Muitas das fobias que temos são derivadas dessa tendência a sentirmos medos exacerbados, e da dificuldade que temos em retornarmos a níveis de segurança real ou imaginária.

MS: Existe algo positivo em sentir medo?

TS: Sem dúvida que sim! Além de ser um ótimo mecanismo de sobrevivência, o medo é o protótipo das atitudes cautelosas, do cuidado que desenvolvemos em relação a nós mesmos e aos outros, e é o alicerce biológico de todas as ações voltadas para a promoção de saúde, prevenção de acidentes, e que nos auxilia a sermos atentos a detalhes.

MS: Como podemos combater os diferentes medos que possamos ter?
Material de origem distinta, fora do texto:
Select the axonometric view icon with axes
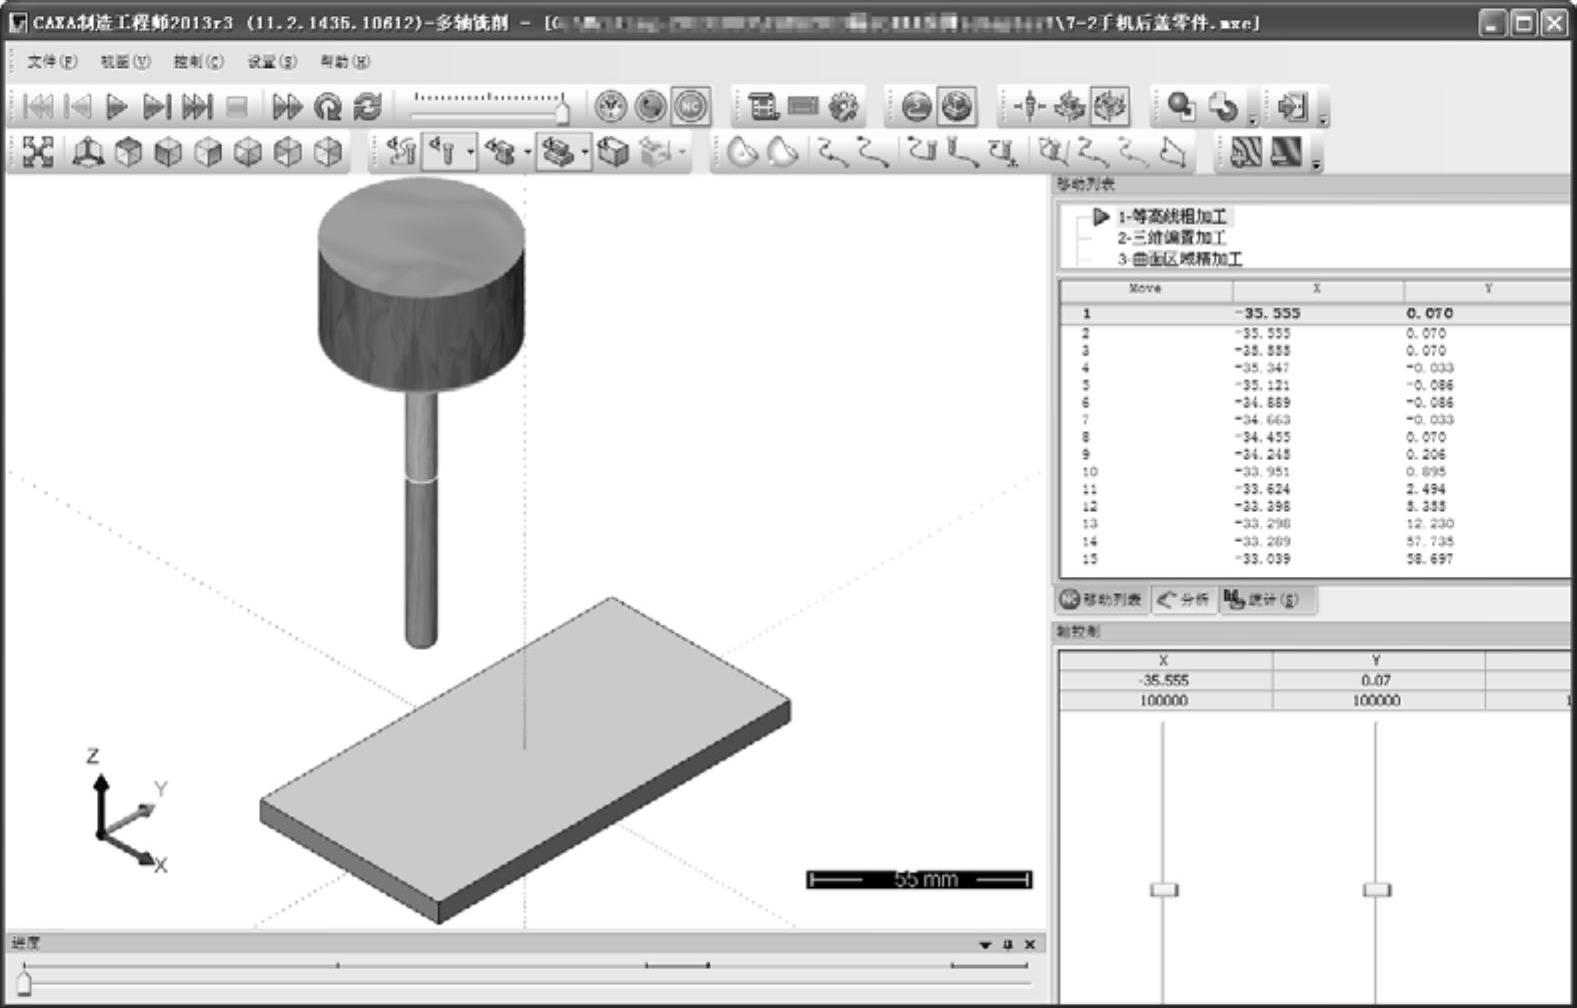The image size is (1577, 1008). pyautogui.click(x=88, y=152)
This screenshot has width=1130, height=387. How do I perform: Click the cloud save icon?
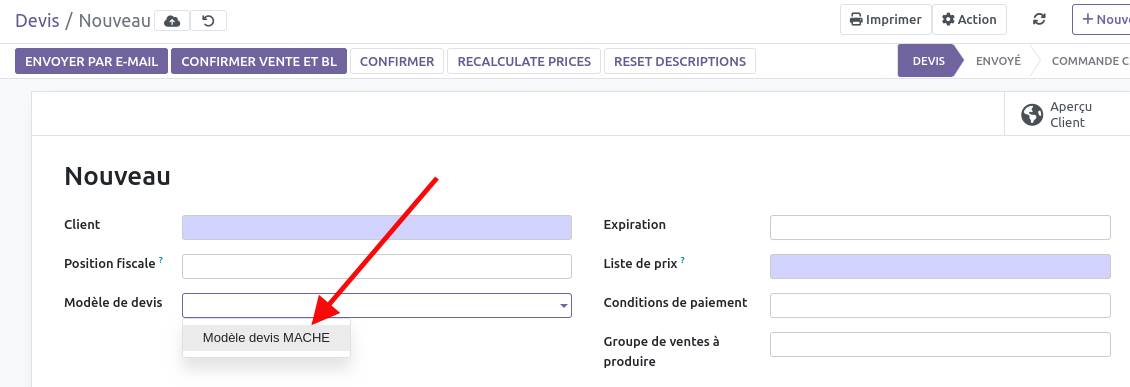coord(172,21)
TS: Ao invés de combatermos o medo, é preciso que o compreendamos. Combater o medo é eliminar uma potencial fonte de proteção a nossa vida. Quando não sabemos o que nos causa medo, ele nos domina e ganha proporções catastróficas em nossas mentes. Na maioria dos casos, convivermos com nossos medos nos faz mais cautelosos e nos ajuda a proativamente evitarmos situações que nos desencadeiem essas reações extremas.

Nos casos mais persistentes, existem terapias efetivas que nos ensinam a responder aos medos de maneira menos reativa, e nos auxiliam a “dialogar” como nossos medos e reeducar nossas percepções. O confronto saudável entre nossos pensamentos catastróficos e a realidade é sempre importante, para deixarmos a reação de luta e fuga, e usarmos nossas capacidades racionais e cognitivas a nosso favor, para controlarmos nossa imaginação. 

MS: A pessoa nasce com algum medo específico ou são as experiências/ vivências que a fazem desenvolver esses temores?

TS: Os dois cenários agem em conjunto. Todos nós nascemos com a capacidade de sentir medos, principalmente os que apresentam riscos mais reais a nossa vida: altura, certos animais, cheiros e imagens que nos assustam. No decorrer de nossas vidas, também somos expostos a experiências traumáticas, medos que nossos familiares nos encutem, e vivências que podem diminuir ou exacerbar esses medos.

Lembremos: há sempre auxílio de profissionais das áreas de saúde física e mental para que nos apropriemos e controlemos nossos temores, e aprendamos a conviver com os riscos inerentes ao viver. Mas se temos medo, é porque a vida vale a pena preservar.